Copy out the following lines word for word, with nothing changed or left out.
··· Records for the task ···
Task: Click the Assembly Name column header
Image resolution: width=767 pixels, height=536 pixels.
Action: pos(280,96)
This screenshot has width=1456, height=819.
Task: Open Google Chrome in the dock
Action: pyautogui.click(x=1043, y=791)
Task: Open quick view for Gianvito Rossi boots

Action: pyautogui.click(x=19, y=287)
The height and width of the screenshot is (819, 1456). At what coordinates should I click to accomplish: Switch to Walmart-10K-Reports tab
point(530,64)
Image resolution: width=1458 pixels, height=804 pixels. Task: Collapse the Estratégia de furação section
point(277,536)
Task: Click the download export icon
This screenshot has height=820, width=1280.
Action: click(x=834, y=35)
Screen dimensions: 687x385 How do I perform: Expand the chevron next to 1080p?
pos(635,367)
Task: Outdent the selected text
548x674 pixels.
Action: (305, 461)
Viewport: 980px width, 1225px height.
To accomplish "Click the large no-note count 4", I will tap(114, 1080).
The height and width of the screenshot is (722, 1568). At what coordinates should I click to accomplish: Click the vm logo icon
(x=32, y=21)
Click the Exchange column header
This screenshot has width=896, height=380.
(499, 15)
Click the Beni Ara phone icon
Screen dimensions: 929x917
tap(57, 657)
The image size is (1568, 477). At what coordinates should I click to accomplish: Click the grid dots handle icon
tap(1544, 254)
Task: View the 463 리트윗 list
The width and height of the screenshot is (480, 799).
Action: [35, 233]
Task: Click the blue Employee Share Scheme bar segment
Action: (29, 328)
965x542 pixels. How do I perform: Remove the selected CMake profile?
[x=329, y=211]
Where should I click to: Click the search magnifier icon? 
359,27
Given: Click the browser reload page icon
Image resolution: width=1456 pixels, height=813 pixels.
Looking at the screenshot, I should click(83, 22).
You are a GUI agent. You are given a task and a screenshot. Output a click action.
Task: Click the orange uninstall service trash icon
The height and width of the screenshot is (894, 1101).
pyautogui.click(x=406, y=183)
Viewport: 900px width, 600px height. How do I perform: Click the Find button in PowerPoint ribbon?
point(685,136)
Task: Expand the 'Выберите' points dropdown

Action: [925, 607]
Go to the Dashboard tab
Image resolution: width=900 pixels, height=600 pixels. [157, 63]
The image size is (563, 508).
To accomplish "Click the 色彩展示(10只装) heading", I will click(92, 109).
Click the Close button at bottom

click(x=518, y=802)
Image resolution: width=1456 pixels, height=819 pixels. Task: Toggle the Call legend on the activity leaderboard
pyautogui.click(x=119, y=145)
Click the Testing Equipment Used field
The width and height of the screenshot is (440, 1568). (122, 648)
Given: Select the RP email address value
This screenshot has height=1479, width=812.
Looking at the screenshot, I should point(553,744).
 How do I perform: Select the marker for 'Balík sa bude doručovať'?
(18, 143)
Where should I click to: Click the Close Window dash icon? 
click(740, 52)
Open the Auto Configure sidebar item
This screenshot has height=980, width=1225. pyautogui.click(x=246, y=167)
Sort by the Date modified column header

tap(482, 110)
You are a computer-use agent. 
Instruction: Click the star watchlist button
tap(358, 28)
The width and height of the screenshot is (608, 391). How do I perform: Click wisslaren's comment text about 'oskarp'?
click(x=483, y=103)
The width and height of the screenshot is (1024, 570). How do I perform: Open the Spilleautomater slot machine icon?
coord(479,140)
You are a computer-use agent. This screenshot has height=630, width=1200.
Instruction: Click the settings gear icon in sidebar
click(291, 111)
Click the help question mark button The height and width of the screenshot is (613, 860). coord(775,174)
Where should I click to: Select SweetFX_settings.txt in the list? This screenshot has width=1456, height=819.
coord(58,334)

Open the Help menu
···
Response
Task: Click the Assembly Name column header
Image resolution: width=767 pixels, height=536 pixels.
Action: pos(280,96)
This screenshot has width=1456, height=819.
Task: Open Google Chrome in the dock
Action: pyautogui.click(x=1043, y=791)
Task: Open quick view for Gianvito Rossi boots

Action: pyautogui.click(x=19, y=287)
The height and width of the screenshot is (819, 1456). At what coordinates should I click to accomplish: Switch to Walmart-10K-Reports tab
point(530,64)
Image resolution: width=1458 pixels, height=804 pixels. Task: Collapse the Estratégia de furação section
point(277,536)
Task: Click the download export icon
This screenshot has height=820, width=1280.
Action: click(x=834, y=35)
Screen dimensions: 687x385 How do I perform: Expand the chevron next to 1080p?
pos(635,367)
Task: Outdent the selected text
548x674 pixels.
Action: (305, 461)
Viewport: 980px width, 1225px height.
To accomplish "Click the large no-note count 4", I will tap(114, 1080).
The height and width of the screenshot is (722, 1568). At what coordinates should I click to accomplish: Click the vm logo icon
(x=32, y=21)
Click the Exchange column header
This screenshot has width=896, height=380.
(499, 15)
Click the Beni Ara phone icon
Screen dimensions: 929x917
tap(57, 657)
The image size is (1568, 477). At what coordinates should I click to accomplish: Click the grid dots handle icon
tap(1544, 254)
Task: View the 463 리트윗 list
The width and height of the screenshot is (480, 799).
Action: [35, 233]
Task: Click the blue Employee Share Scheme bar segment
Action: (29, 328)
965x542 pixels. How do I perform: Remove the selected CMake profile?
[x=329, y=211]
Where should I click to: Click the search magnifier icon? 
359,27
Given: Click the browser reload page icon
Image resolution: width=1456 pixels, height=813 pixels.
Looking at the screenshot, I should click(83, 22).
You are a GUI agent. You are given a task and a screenshot. Output a click action.
Task: Click the orange uninstall service trash icon
The height and width of the screenshot is (894, 1101).
pyautogui.click(x=406, y=183)
Viewport: 900px width, 600px height. How do I perform: Click the Find button in PowerPoint ribbon?
point(685,136)
Task: Expand the 'Выберите' points dropdown

Action: [925, 607]
Go to the Dashboard tab
Image resolution: width=900 pixels, height=600 pixels. [157, 63]
The image size is (563, 508).
To accomplish "Click the 色彩展示(10只装) heading", I will click(92, 109).
Click the Close button at bottom

click(x=518, y=802)
Image resolution: width=1456 pixels, height=819 pixels. Task: Toggle the Call legend on the activity leaderboard
pyautogui.click(x=119, y=145)
Click the Testing Equipment Used field
The width and height of the screenshot is (440, 1568). (122, 648)
Given: Select the RP email address value
This screenshot has height=1479, width=812.
Looking at the screenshot, I should point(553,744).
 How do I perform: Select the marker for 'Balík sa bude doručovať'?
(18, 143)
Where should I click to: Click the Close Window dash icon? 
click(740, 52)
Open the Auto Configure sidebar item
This screenshot has height=980, width=1225. pyautogui.click(x=246, y=167)
Sort by the Date modified column header

tap(482, 110)
You are a computer-use agent. 
Instruction: Click the star watchlist button
tap(358, 28)
The width and height of the screenshot is (608, 391). How do I perform: Click wisslaren's comment text about 'oskarp'?
click(x=483, y=103)
The width and height of the screenshot is (1024, 570). How do I perform: Open the Spilleautomater slot machine icon?
coord(479,140)
You are a computer-use agent. This screenshot has height=630, width=1200.
Instruction: Click the settings gear icon in sidebar
click(291, 111)
Click the help question mark button The height and width of the screenshot is (613, 860). coord(775,174)
Where should I click to: Select SweetFX_settings.txt in the list? This screenshot has width=1456, height=819.
coord(58,334)

Open the Help menu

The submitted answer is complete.